Laura has taught collegiate mathematics and holds a master's degree in pure mathematics.

In this lesson, we explore the definition of collinear points and how to recognize them in our environment. We learn how to determine if a given set of points are collinear by exploring graphs and slopes.

Collinear Points

It is incredibly common to look up and see a bunch of birds lined up, perched on a group of power lines. Have you ever wondered how they do this without getting shocked? The fact is that birds don't get shocked while sitting on the power lines, because they are not good conductors of electricity compared to the wire. For this reason, the electricity passes right by them and continues along the wire.

Another interesting fact about seeing birds on these power lines is that the set of birds on each individual power line can be said to be collinear. In mathematics, a set of points that all lie on the same line are collinear. When you see birds all lined up along a power line, you see that they all lie on the same line.
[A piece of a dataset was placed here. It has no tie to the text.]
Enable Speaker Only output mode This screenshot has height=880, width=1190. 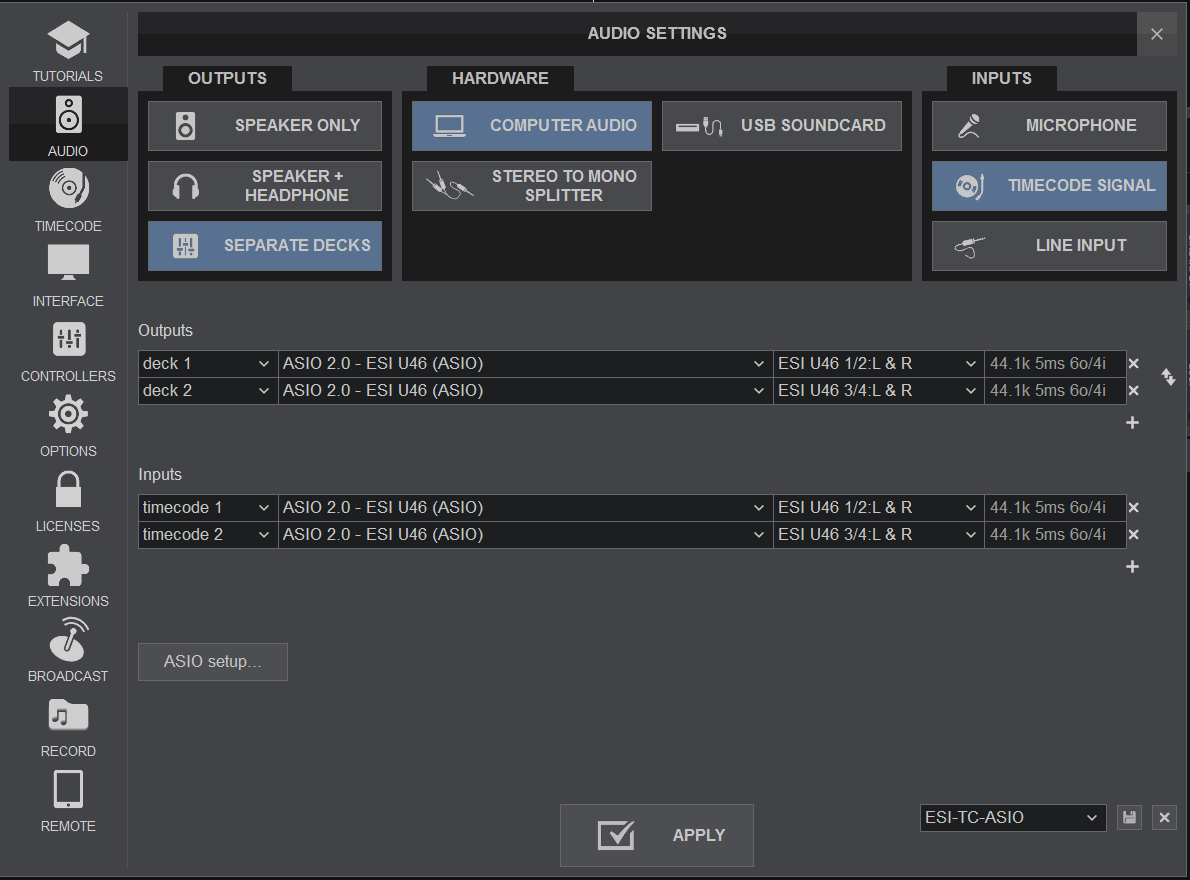265,126
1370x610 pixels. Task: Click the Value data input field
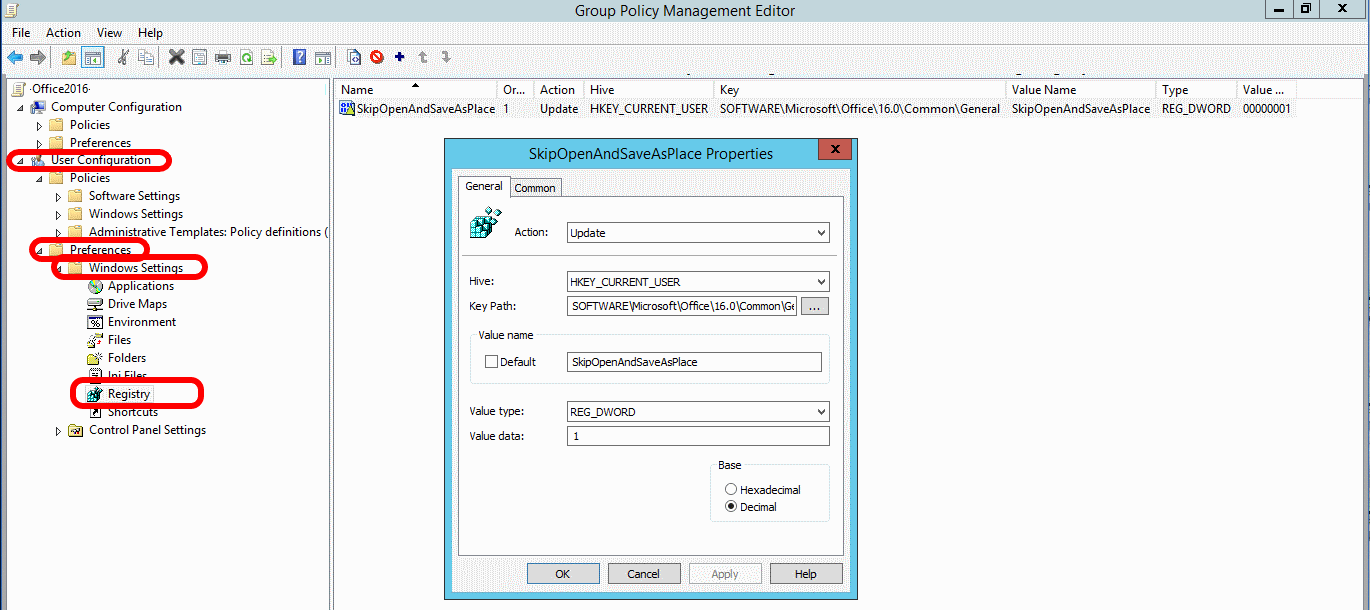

Another example of collinear points would be musical notes on sheet music. We see that musical notes of the same key lie on the same barline, making them collinear.

Determining Collinear Points

Mathematically speaking, it's easy to see that any two points are collinear. This is because you can draw a line through any two points, so they must lie on the same line. But how do we tell if a set of points are collinear if there are more than two of them? For instance, if I gave you the points (0,3), (4,5), and (-2, 2), how can we determine if they all lie on the same line? One way to do this would be to graph them and see if they all lie on the same line.

Three Collinear Points
three collinear points

In this example, it appears that the three points are collinear, and in fact, they are. However, the downside to this is that you can sometimes get a point that is very close to a line and looks like it lies on it, but it actually doesn't. For instance, in our example, the three points all lie on the line y = ½x + 3. What if I added the point (2, 3.9) to the set, and I wanted to know if the points (0,3), (4,5), (-2,2), and (2, 3.9) were all collinear. If we plotted this extra point on the graph, it would appear that it fell on this line.

Appears Collinear
point appearing collinear that is not

However, it actually doesn't, because it doesn't satisfy the equation of the line. If we plug in 2 for x, then our y ends up being (1/2) * 2 + 3 = 4, not 3.9. Thus, in reality, the point doesn't lie on the same line, so the set of those four points would not be collinear. So, how can we tell for sure? The answer lies in the slope of a line. A line only has one slope, so if any set of points all lie on the same line, then the slope of the line between each pair of points in that set must be the same.

Using the Slope of a Line

Slope is the rate at which y is changing with respect to x along a line. We calculate the slope of a line through two points (x1, x2) and (y1, y2), by finding the change in y-values and dividing by the change in x-values. In other words, slope = (y2 - y1) / (x2 - x1). For example, the slope of the line through (3,4) and (7,10) is (10 - 4) / (7 - 3) = 6/4 = 3/2.